What you need to know about the EU changes in food-grade titanium dioxide (TiO2) regulations
Titanium dioxide, a vital colour ingredient
Titanium dioxide (TiO2), is one of the most widely used pigments and colourants for optimizing whiteness. Applications include paints, coatings, plastics, paper, inks, food, cosmetics and tablet medicines. TiO2 is also a key ingredient used in sunscreen for its UV absorption properties.
The European Food Safety Authority of the European Commission (EFSA) cites TiO2‘s technological function as making food more visually appealing by giving colour to food that would otherwise be colourless or restoring the original appearance of food.
Bakery products featuring brilliant whiteness as an aesthetic (think white wedding cake) or food formulators using it to maintain consistency and texture in creamy cake fillings have come to rely on TiO2 due to its stable nature.
European regulatory changes
EFSA recently concluded that TiO2 is no longer considered safe to use as a food additive (Regulation 231/2012). This revised opinion follows a request made by the European Commission in March 2020 to re-evaluate its previous assessment from 2016, highlighting the need for more scientific data to fill in the gaps.

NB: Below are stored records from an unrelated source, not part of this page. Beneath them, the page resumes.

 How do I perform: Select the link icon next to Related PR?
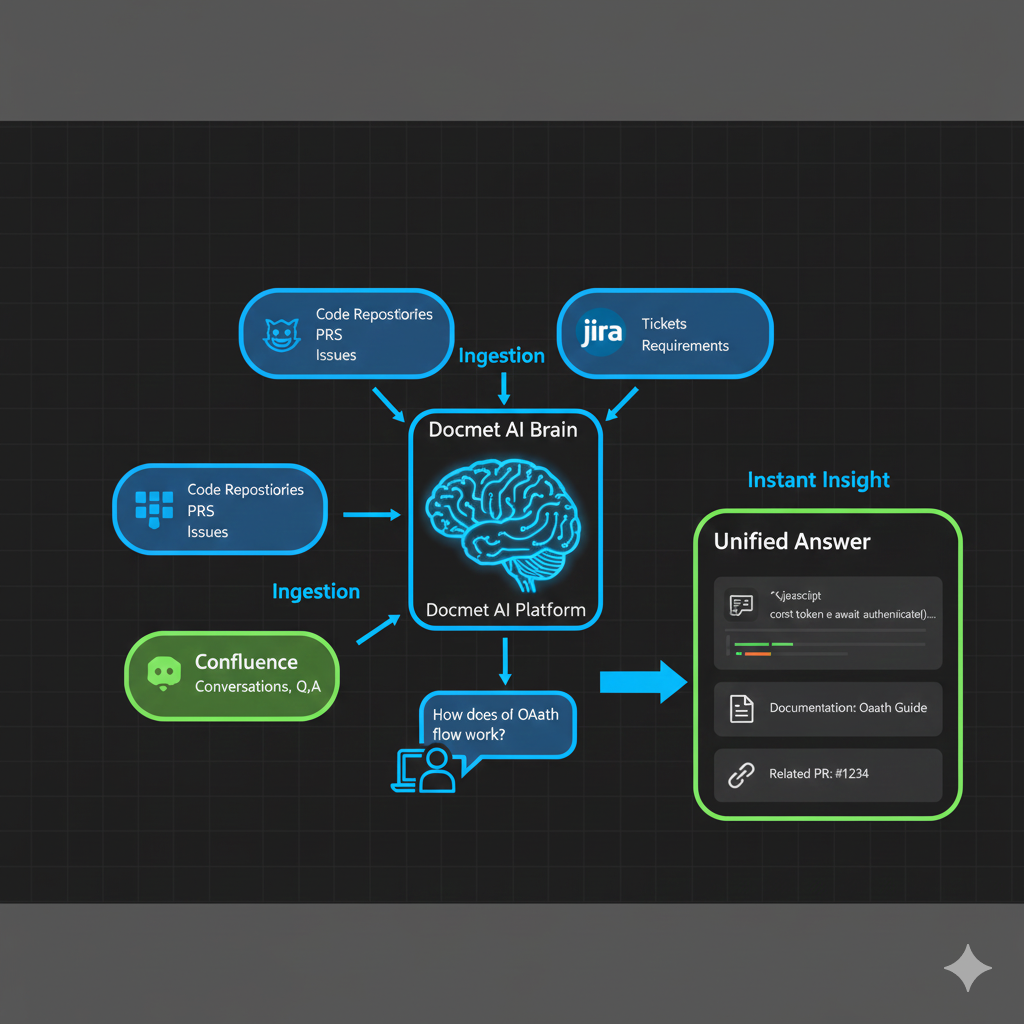(x=740, y=774)
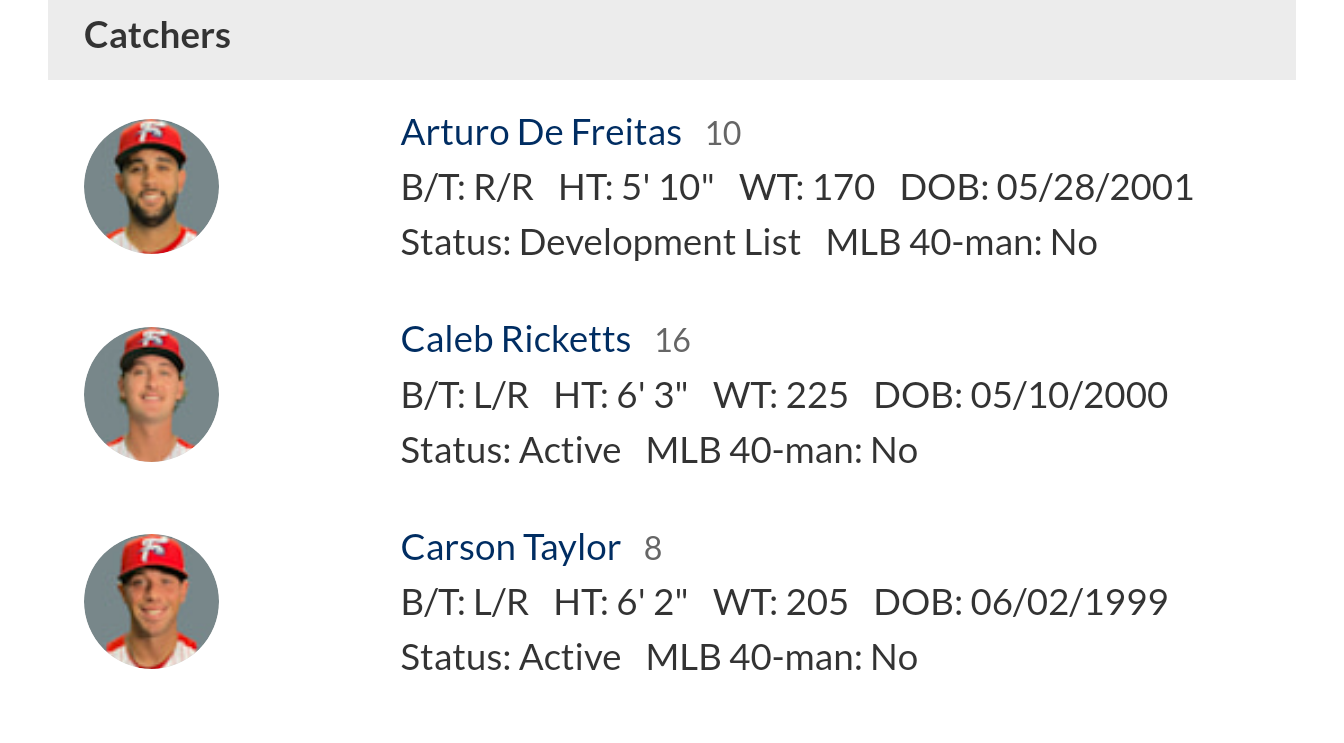
Task: Click jersey number 16 beside Ricketts
Action: 672,341
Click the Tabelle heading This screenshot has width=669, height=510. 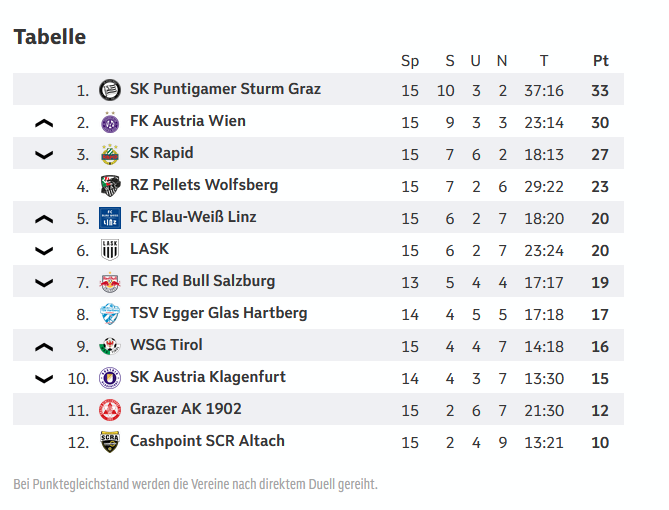pyautogui.click(x=50, y=37)
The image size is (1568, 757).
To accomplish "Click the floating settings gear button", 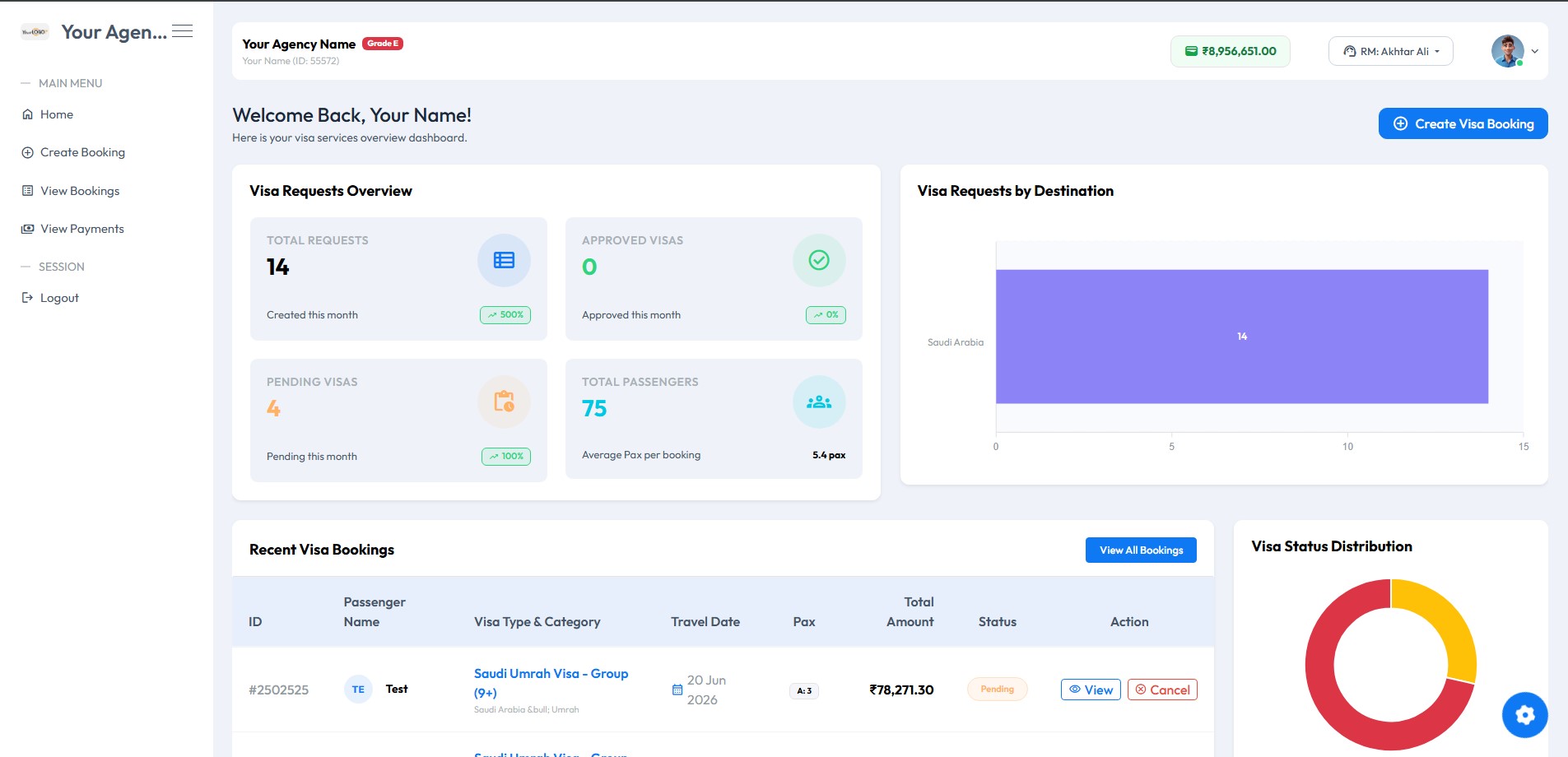I will tap(1524, 715).
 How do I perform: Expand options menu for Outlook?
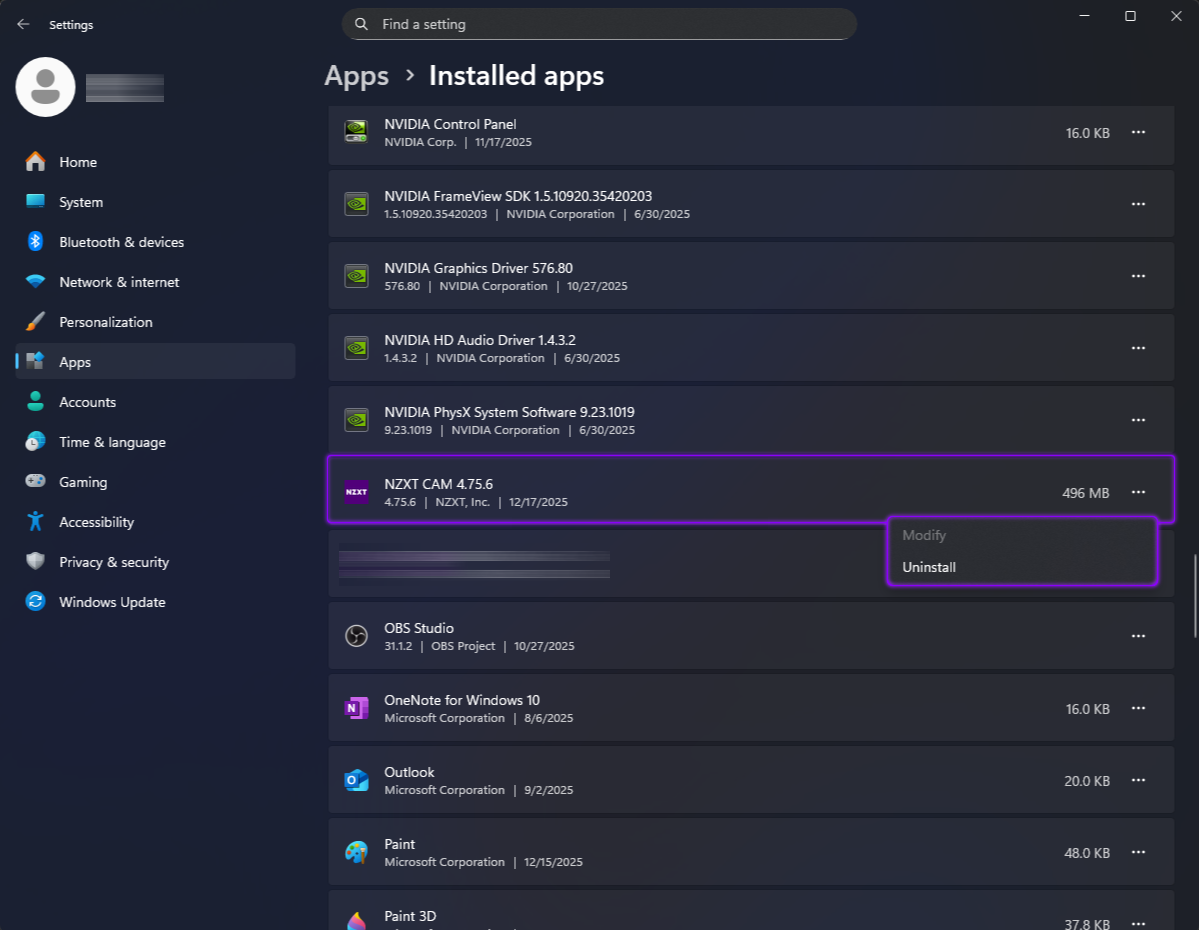point(1138,780)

Labelled as E171 when used as a food colourant, TiO2 was reassessed for safe use in foods by EFSA’s expert Panel on Food Additives and Flavourings. The scrutiny surrounding the use of TiO2 in food ingredients focuses on its potential genotoxicity (watch a video to learn more from EFSA) and whether it is harmful when ingested.
After evaluating more scientific evidence about TiO2 nanoparticles, EFSA determined that although the absorption of these particles is low, they can accumulate in the body, posing a risk to consumers. The authority says it cannot establish an acceptable daily intake – or safe level – for E171. It is important to mention that EFSA’s opinion on the safety of titanium dioxide as a food additive has not yet been defined outside of food additive use in terms of other markets and applications. It is equally vital to note that EFSA has not banned TiO2. The European Commission and Member States are responsible for any legislative or regulatory decisions based on EFSA’s opinion. In January 2020, France banned the sale of food products containing TiO2 and has extended that ban through 2021.